Write each record again exactly as it stands.

Segment Open

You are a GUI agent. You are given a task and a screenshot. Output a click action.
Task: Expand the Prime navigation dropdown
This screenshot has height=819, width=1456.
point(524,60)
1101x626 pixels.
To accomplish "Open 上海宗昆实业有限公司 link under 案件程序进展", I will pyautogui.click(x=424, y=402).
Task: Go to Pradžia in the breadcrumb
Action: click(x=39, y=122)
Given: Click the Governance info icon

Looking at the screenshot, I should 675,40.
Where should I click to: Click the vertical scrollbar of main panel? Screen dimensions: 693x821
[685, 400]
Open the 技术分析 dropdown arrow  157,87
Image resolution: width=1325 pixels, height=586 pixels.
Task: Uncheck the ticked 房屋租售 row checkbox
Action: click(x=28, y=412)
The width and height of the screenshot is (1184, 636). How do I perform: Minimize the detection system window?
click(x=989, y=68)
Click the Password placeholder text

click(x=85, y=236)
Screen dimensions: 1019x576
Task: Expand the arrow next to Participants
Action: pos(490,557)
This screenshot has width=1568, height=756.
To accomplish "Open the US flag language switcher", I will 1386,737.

Segment Closed

■ **Solved exercise**:
You are a GUI agent. You are given a task and a screenshot. Output a click action.
Task: Expand the Prime navigation dropdown
This screenshot has height=819, width=1456.
point(524,60)
1101x626 pixels.
To accomplish "Open 上海宗昆实业有限公司 link under 案件程序进展", I will pyautogui.click(x=424, y=402).
Task: Go to Pradžia in the breadcrumb
Action: click(x=39, y=122)
Given: Click the Governance info icon

Looking at the screenshot, I should 675,40.
Where should I click to: Click the vertical scrollbar of main panel? Screen dimensions: 693x821
[685, 400]
Open the 技术分析 dropdown arrow  157,87
Image resolution: width=1325 pixels, height=586 pixels.
Task: Uncheck the ticked 房屋租售 row checkbox
Action: click(x=28, y=412)
The width and height of the screenshot is (1184, 636). How do I perform: Minimize the detection system window?
click(x=989, y=68)
Click the Password placeholder text

click(x=85, y=236)
Screen dimensions: 1019x576
Task: Expand the arrow next to Participants
Action: pos(490,557)
This screenshot has width=1568, height=756.
To accomplish "Open the US flag language switcher", I will 1386,737.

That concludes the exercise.